TEXT UNDER STUDY:

What is Depression and How Do I Cope With It?
When you know that someone that love dearly is suffering from depression, it’s hard to know how to help, or if you should even bother trying. Your support and encouragement, hard as it may be to provide, is incredibly important to helping your loved one with depression.
While sadness is a normal part of the human experience – we all feel sad some of the time as a natural result of grief, loss, isolation, loneliness, or other psychologically painful life events. Sadness is natural. However, when sadness becomes more than feeling blue for a lot longer, it can become Major Depressive Disorder (MDD).
Major Depressive Disorder (also known as recurrent depressive disorder, clinical depression, or unipolar depression) is a form of depression that is characterized by an all-encompassing depressed mood and/or decreased interest in pleasurable activities nearly every day for at least two weeks. Visit here to read more about Major Depressive Disorder.
A word of caution: depression can easily wear you down if you don’t tend to your own needs. And if you’re worn down, you will be of no help to your loved one. Here are some tips for helping a loved one with depression.
Coping When You Are Depressed:
Depression drains your energy, hope, and drive, making it difficult to take the steps that will help you to feel better. But while overcoming depression isn’t quick or easy, it’s far from impossible. You can’t just will yourself to “snap out of it,” but you do have more control than you realize—even if your depression is severe and stubbornly persistent. The key is to start small and build from there. Feeling better takes time, but you can get there by making positive choices for yourself each day.
Dealing with depression requires action, but taking action when you’re depressed can be hard. Sometimes, just thinking about the things you should do to feel better, like exercising or spending time with friends, can seem exhausting or impossible to put into action.
It’s the Catch-22 of depression recovery: The things that help the most are the things that are the most difficult to do. There is a big difference, however, between something that’s difficult and something that’s impossible. You may not have much energy, but by drawing on all your reserves, you should have enough to take a walk around the block or pick up the phone to call a loved one.

ENTRIES SUPPLIED:
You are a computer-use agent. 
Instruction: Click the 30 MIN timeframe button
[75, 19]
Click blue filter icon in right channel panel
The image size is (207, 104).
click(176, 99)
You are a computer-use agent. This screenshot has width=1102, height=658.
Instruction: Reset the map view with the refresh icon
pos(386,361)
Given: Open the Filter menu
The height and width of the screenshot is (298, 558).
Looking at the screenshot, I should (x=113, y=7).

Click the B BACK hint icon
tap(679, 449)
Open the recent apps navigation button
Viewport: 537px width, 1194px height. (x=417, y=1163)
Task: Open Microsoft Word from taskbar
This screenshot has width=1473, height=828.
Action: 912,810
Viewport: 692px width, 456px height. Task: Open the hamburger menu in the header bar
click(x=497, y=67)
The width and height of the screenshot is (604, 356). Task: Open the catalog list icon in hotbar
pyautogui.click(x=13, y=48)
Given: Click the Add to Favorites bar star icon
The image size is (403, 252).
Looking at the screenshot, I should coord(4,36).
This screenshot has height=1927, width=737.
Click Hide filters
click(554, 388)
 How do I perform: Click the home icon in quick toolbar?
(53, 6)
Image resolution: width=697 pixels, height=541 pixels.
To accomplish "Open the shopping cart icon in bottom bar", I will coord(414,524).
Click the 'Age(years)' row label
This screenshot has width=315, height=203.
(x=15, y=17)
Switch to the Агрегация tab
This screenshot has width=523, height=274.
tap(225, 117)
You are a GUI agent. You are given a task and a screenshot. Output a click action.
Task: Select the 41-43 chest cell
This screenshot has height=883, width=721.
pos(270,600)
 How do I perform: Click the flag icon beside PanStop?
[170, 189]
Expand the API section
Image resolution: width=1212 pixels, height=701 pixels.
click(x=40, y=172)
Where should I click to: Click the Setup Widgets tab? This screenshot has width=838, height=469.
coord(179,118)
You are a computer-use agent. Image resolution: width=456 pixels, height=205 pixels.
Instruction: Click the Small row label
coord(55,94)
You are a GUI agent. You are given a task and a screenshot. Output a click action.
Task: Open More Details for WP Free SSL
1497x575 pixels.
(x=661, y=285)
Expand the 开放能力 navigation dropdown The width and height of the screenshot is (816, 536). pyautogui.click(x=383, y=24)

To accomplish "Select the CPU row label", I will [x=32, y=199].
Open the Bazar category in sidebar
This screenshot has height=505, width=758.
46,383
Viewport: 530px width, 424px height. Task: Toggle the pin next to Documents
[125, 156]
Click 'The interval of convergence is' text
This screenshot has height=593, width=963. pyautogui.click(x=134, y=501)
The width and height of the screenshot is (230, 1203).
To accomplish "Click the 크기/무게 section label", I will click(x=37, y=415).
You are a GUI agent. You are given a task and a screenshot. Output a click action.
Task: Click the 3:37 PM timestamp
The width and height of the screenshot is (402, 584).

REQUIRED ACTION A: According to the depression article, for at least how long must the depressed mood or decreased interest in pleasurable activities last in Major Depressive Disorder?
REQUIRED ACTION B: Transcribe the stretch of the depression article from "Dealing with depression" through "put into action.".

RESPONSE BOX A: At least two weeks.

RESPONSE BOX B:
Dealing with depression requires action, but taking action when you’re depressed can be hard. Sometimes, just thinking about the things you should do to feel better, like exercising or spending time with friends, can seem exhausting or impossible to put into action.